On our first day in Laxman Jhula we walked about the beautiful town, and strolled down to the side of the Gangees where there is a little beach and we had our first bathe in the holy water, it was the freshest and coldest water we experienced for a while and there is certainly something very special about it. We stayed by the river for a few hours in total bliss before we climbed the many steps to the top of one of the temples ringing the many bells on the way up. As we crossed the suspension bridge on our way home we went to try and find Bengali Baba to give him his gift and Punjabi Baba's regards. It was not as difficult as we first thought as the first person we asked and showed a photo which Ranjit had given us he just pointed 20 yards down the road and there he was sitting on the side of the street with a Sadhu. So we introduced ourselves and gave him his 100 rupees from Ranjit and said we'd pop by the next day for some chai.

That night it was a full moon and we saw a flyer for a full moon party. Considering I don't smoke hashish and you can't drink alcohol in Rishikesh as its a holy town I was intrigued as to what the party would be like for me. As it turned out, after we walked up a very steep hill to the venue there was nothing going off at all, it was completely dead! so we went back to our hotel and drank yogi tea and played cards instead!
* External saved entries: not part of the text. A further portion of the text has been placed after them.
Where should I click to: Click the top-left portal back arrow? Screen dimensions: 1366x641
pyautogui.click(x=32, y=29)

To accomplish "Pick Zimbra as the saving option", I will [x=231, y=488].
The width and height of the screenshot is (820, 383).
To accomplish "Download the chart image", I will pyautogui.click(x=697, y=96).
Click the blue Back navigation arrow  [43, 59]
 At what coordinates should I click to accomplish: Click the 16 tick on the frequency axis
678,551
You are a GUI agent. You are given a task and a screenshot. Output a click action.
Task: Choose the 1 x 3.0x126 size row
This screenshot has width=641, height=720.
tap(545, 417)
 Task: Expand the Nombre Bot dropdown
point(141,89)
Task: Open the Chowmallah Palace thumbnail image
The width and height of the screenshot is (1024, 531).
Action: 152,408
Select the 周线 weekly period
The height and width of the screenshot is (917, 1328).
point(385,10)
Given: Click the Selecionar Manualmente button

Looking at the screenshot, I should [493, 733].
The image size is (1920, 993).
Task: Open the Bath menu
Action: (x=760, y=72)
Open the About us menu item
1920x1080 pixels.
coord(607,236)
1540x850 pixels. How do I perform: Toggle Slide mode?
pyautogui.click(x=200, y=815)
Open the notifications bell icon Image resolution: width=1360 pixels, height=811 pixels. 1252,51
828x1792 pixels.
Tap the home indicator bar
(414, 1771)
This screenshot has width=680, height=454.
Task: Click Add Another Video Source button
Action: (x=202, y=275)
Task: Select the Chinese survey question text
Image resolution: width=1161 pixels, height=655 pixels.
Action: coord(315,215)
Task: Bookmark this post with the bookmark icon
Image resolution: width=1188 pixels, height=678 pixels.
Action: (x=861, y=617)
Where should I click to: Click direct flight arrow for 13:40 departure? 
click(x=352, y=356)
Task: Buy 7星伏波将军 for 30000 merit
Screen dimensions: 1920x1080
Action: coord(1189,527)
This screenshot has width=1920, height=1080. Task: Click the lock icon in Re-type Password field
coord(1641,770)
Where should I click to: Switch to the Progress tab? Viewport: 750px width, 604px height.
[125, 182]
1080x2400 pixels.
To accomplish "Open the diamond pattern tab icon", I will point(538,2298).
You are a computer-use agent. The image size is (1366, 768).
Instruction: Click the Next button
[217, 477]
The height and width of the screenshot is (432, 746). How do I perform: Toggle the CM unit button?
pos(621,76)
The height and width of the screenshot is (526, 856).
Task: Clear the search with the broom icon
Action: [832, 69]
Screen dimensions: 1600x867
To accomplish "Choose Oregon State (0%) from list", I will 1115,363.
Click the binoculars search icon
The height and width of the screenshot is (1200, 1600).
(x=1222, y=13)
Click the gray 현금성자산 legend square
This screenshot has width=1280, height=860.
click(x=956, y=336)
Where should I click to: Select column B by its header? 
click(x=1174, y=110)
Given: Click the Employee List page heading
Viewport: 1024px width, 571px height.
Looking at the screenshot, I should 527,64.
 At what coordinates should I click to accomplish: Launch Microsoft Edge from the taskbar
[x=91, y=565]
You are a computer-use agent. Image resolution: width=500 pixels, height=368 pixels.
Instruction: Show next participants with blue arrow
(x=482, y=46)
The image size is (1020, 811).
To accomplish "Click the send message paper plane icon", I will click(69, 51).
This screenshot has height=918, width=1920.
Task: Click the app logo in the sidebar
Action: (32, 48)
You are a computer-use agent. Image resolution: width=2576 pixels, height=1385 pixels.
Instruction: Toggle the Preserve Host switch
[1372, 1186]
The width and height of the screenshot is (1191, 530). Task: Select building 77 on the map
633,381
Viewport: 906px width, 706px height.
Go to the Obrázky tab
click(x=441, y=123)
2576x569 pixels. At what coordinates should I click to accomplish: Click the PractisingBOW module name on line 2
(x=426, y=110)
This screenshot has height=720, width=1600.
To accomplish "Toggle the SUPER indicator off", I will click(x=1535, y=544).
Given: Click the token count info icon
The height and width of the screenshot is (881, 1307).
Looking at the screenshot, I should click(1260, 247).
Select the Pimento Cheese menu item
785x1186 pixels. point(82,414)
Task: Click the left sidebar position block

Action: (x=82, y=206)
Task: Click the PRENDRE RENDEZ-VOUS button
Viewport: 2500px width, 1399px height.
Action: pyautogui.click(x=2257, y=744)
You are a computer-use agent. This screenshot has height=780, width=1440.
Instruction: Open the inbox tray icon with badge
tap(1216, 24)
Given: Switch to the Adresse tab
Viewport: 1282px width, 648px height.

The next day we caught up with Bengali Baba and he invited us to his hut half a K further down from the town by the river. Oh my god! what a stunning place this guy lives! I can't wait till we can upload the pictures for you but in the mean time I'll tell you. It is a tiny wooden hut right by the Gangees with undisturbed views all around of the mountains and nearby a beachy part of the river. Bengali Baba is a guy of 50 who has lived in Laxman Jhula for the past 20 years, the last 6 in his hut and for the previous 14 in 2 caves. He has long dark hair, twinkly eyes and a shiny baby-like face that glows with health and good heartedness, a lovely voice and a playful sense of humor - a lovely chappy indeed. After many years of yoga and meditation he has undoubtedly added years on his life took years off looks. We sat with him and his friends and they smoked a joint, while we talked about Hindu/Gangees legend and the nature of life. He invited us to go round to his at 9 the next morning for some yoga lessons but we didn't quite make it out of bed in time today!! I think we'll pop round later on and enjoy the rest of the afternoon in bliss.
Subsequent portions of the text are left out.